All icons are forms of  the theological artistry of Orthodoxy. Orthodoxy is one of the few forms of Christianity in which beauty is central to its theology and which has a unique art form, the icon, which is purely theological. The icon is said to be theology in lines and color. Truth and beauty are the same reality.

In Genesis 1:27 we hear, “God created a human in his own image, in the image of God he created him; male and female he created them.” The Bible has God being the first iconographer, for the word we read in English as “image” in Greek is icon.   In a sense all icons are icons of God – and yet, they are icons of humans. They reveal the image of God in each holy person portrayed in the icon.  For God came in the flesh (John 1:14) to reveal what we humans are to be, and to reveal that from all eternity God’s plan was to become human. The true human is in the image of God. As we read in John 10:34 – “Jesus answered them, “Is it not written in your law, ‘I said, you are gods’?

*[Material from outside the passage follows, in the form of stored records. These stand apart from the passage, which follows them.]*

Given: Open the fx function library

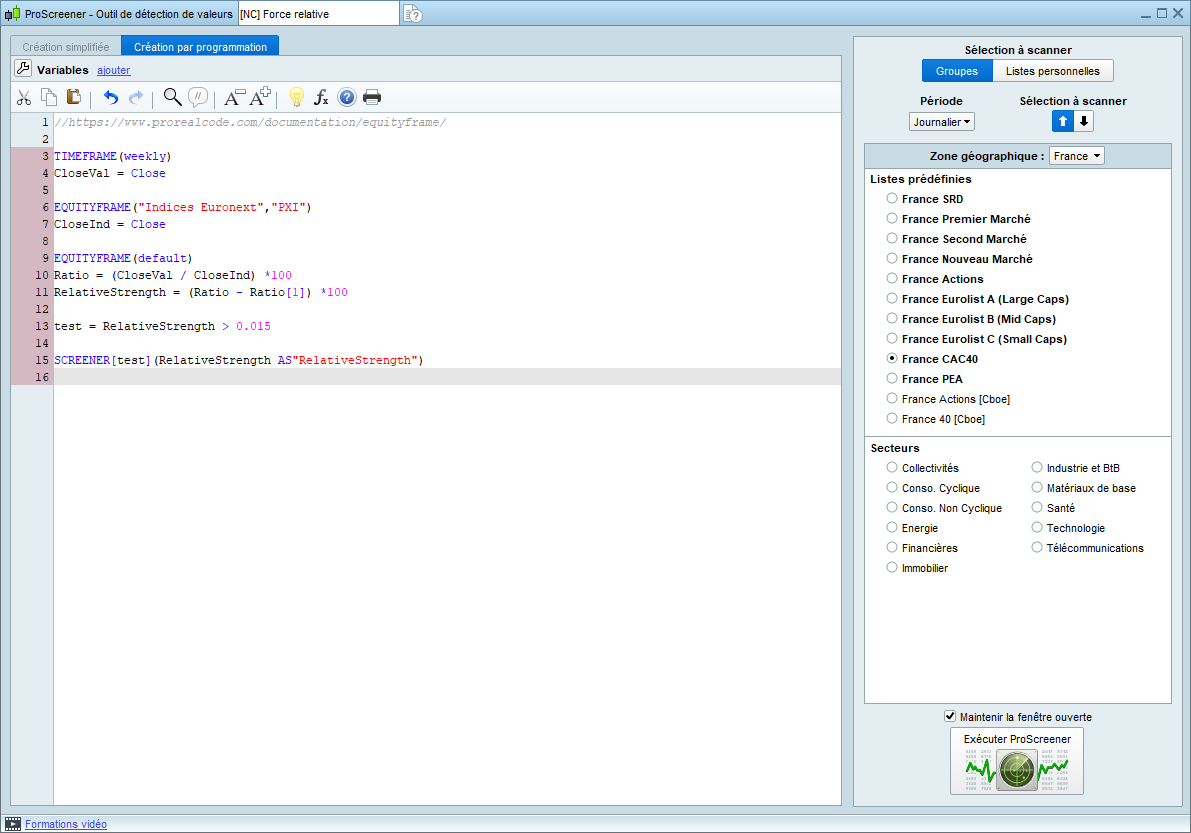Looking at the screenshot, I should pyautogui.click(x=321, y=97).
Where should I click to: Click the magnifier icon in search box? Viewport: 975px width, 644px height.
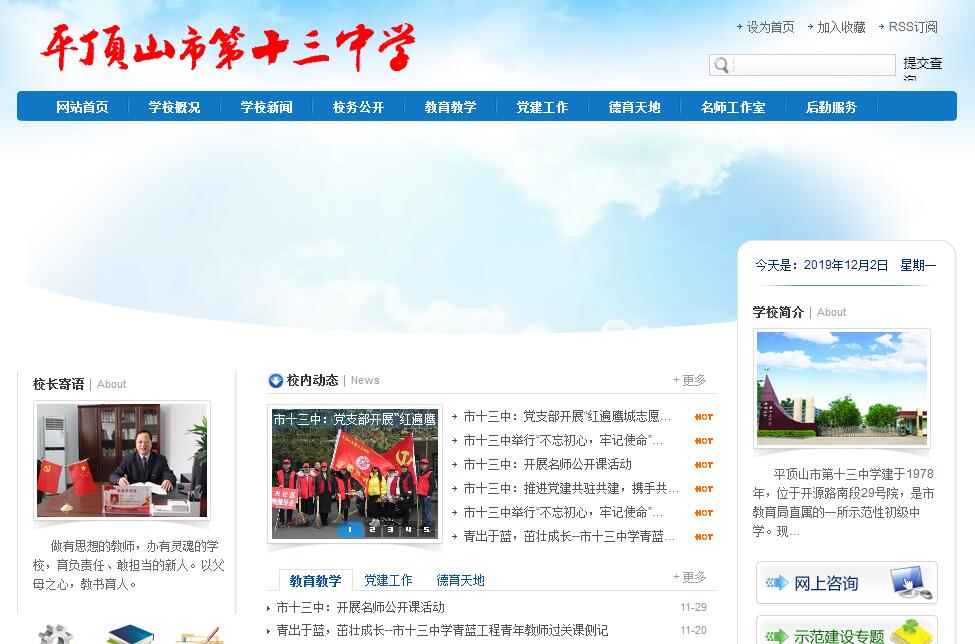[x=720, y=65]
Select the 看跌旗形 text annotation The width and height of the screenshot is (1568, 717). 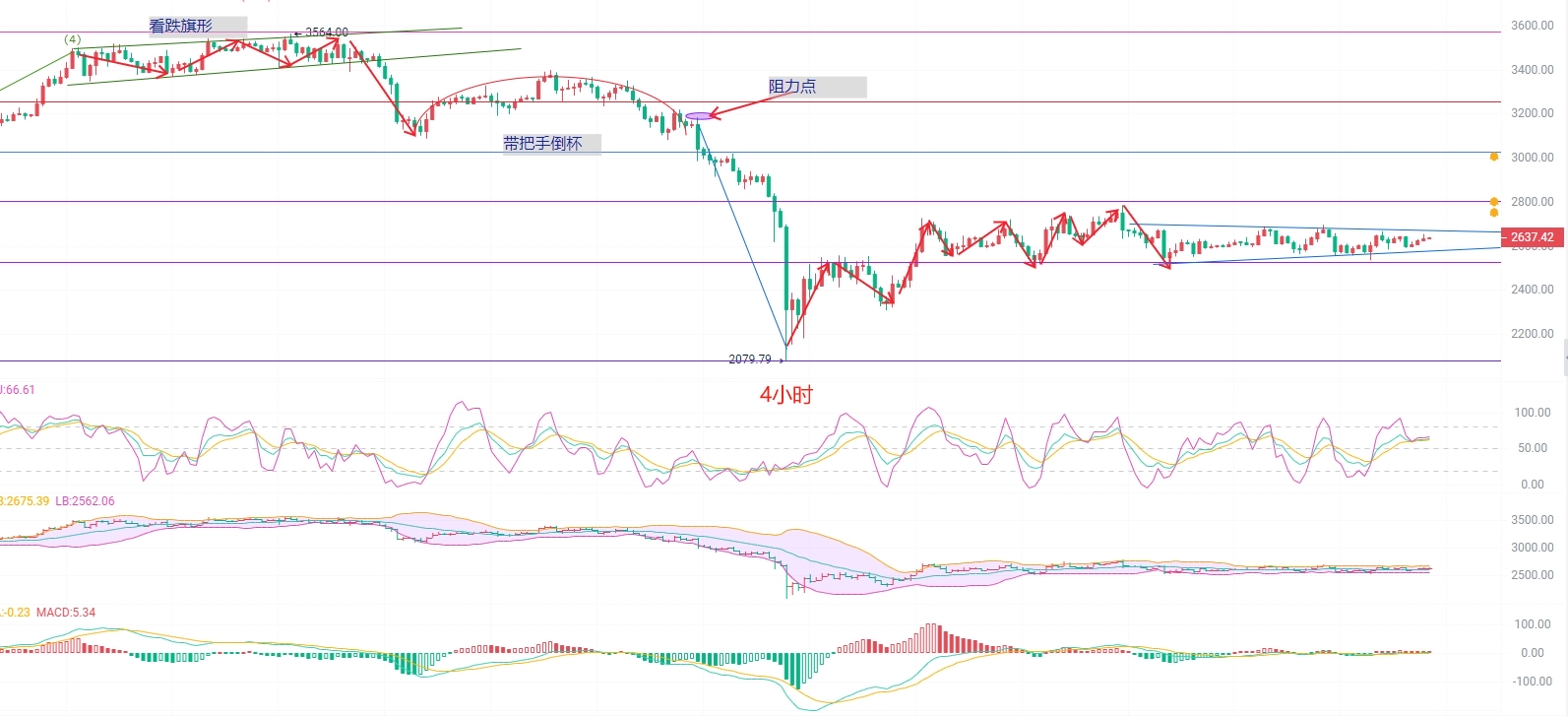(x=181, y=27)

And since we each have the image of God embedded in ourselves from the moment we are conceived, we too are able to share in the divine life. We do not have to begin our search for Christ or God out there somewhere, for the Kingdom of God is within each of us. We can find that icon which God put in our hearts. God’s own image is imprinted on each human. God is not just a God distant from us but is present in us. No amount of sin could take that away. No matter how sinful you are and no matter how distant you might feel God is, God is never further away than a prayer.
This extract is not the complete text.